Quando a jovem disse que gostaria de assistir ao espetáculo, o baronete também demonstrou um súbito interesse, mas não pôde acompanhar as moças, pois o sr.
Farrineau o deteve. Depois que os demais foram embora, o jovem observou atentamente o homem mais velho e para sua tristeza não descobriu nada que o desabonasse.
- Susanna disse-me que o senhor deseja casar com ela - disse, por fim.
- Perdoe-me, sr. Farrineau, mas eu gostaria de saber o porquê de seu interesse nisso. Não sabia que é parente dela ou, por acaso, seu tutor.
- Susanna é minha amiga de infância e, apesar de não ser responsável por ela, preocupo-me com seu bem-estar.
- Entendo. Então, não tem direito legal de interferir na vida dela.
- Não. - Edward ressentiu-se da colocação, mas continuou, cordial: - Mas creio que tenho influência sobre essa jovem, devido a nossa longa amizade.
- Mas ela pode fazer o que quiser, não?
Edward não pôde negar e o cavalheiro prosseguiu:
- Então, gostaria de esclarecer que o senhor não tem o direito de interferir, mas vou levar sua preocupação em conta, porque é evidente que a srta. Marlowe
é uma pessoa que o senhor... ama. - A expressão do baronete era irónica ao dizer isso, e seu sorriso, arrogante.
- O que o senhor quer dizer com isso? - perguntou Edward, encarando-o com ar ameaçador.
- Não me interprete mal, sir. Refiro-me a um amor desinteressado: a amizade. O senhor a ama como irmã, então é compreensível que assuma o papel de irmão impertinente...
- Por que o senhor resolveu ser tão cordato, de repente?
- Porque não pretendo lhe dar motivos para fazer a srta. Marlowe voltar-se contra mim. Gostaria que fôssemos cordiais um com o outro, pois temo que se ela
tiver de escolher, irá preferir escutar o senhor, mesmo que isso não seja de seu interesse. Por isso, prefiro que nos entendamos.
Os fogos começaram a explodir, enchendo o céu escuro de cores luminosas. O pipocar contínuo de explosões aumentava de volume à medida que os dois homens caminhavam.
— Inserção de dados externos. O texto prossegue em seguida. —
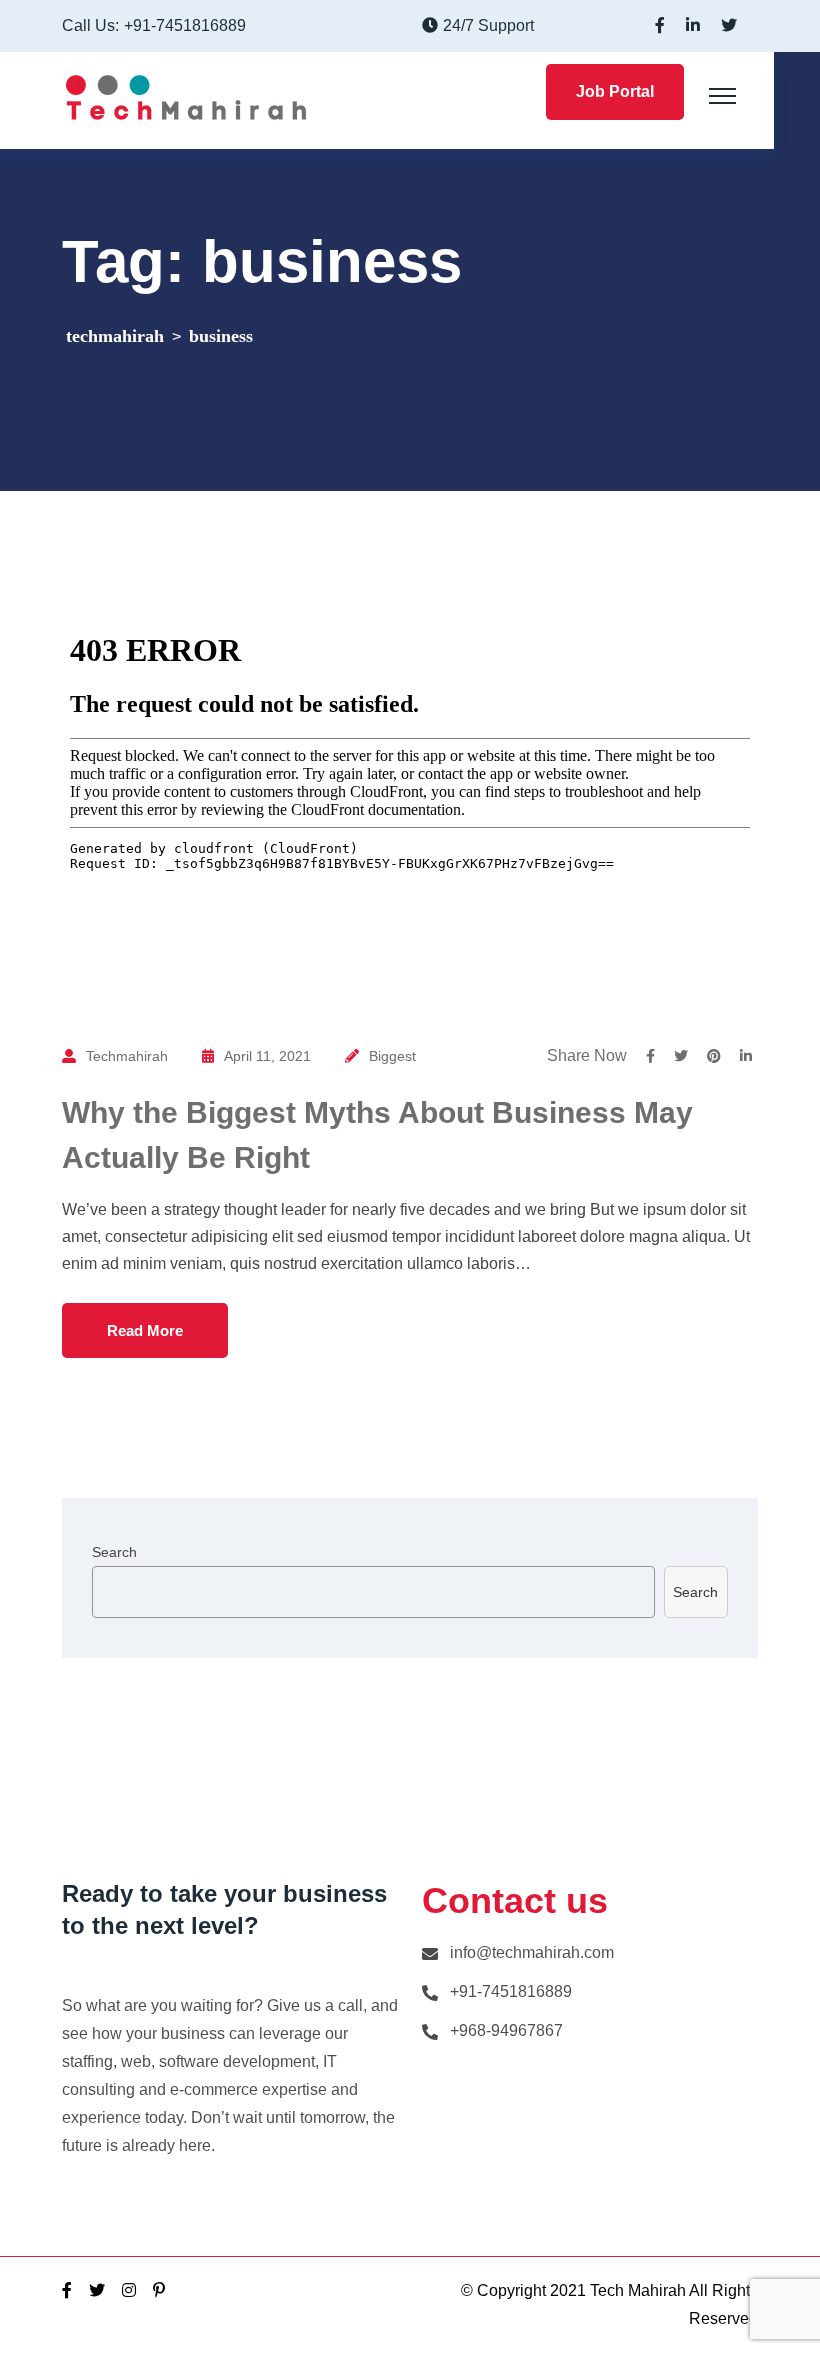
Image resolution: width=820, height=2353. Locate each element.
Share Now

Apesar de não gostar de sir Vale, Edward compreendia que era melhor manter-se em bons termos com ele. Se o convencesse a adiar a data do casamento, teria
mais tempo para descobrir uma saída alternativa para Susanna. Mas se, afinal, ela resolvesse mesmo casar-se com o baronete, pelo menos ele teria certeza de que não
iria fazer isso por desespero.
- Então, como irmão de Susanna, quero fazer-lhe uma proposta - disse, conciliador. - Os termos são simples. O senhor deve adiar seu pedido de casamento
por um mês, e dou minha palavra de que durante esse tempo não vou interferir em seu relacionamento com ela. A ideia é esperar que durante esse tempo ela o conheça
o suficiente para saber se quer mesmo casar-se com o senhor e se acha que será um bom marido. Por meu lado, não apresentarei nem apoiarei qualquer outro candidato.
Uma nova chuva colorida explodiu no céu. Os cavalheiros subiam a escada que levava ao belvedere.
- Não vejo problema em aceitar esse acordo. Mas exijo que deixe de vigiá-la o tempo todo.
- Do que o senhor está falando, agora? - perguntou Edward, parando de repente.
- Desde minha primeira noite em Bath reparei que o senhor não pára de olhar para a srta. Marlowe, esteja ela onde estiver. E não gosto nem um pouco disso.
- Suponho que uma pessoa tem o direito de olhar um amigo ou amiga a quem deseja proteger. E por que se preocupa com isso, se já prometi não interferir? Não
lhe basta ter o caminho livre? Que mal há se olho para Susanna? A não ser que o senhor seja do tipo que acha que um homem só pode olhar para ela com segundas intenções!
- Não nego. Sou do tipo ciumento. E o senhor também é.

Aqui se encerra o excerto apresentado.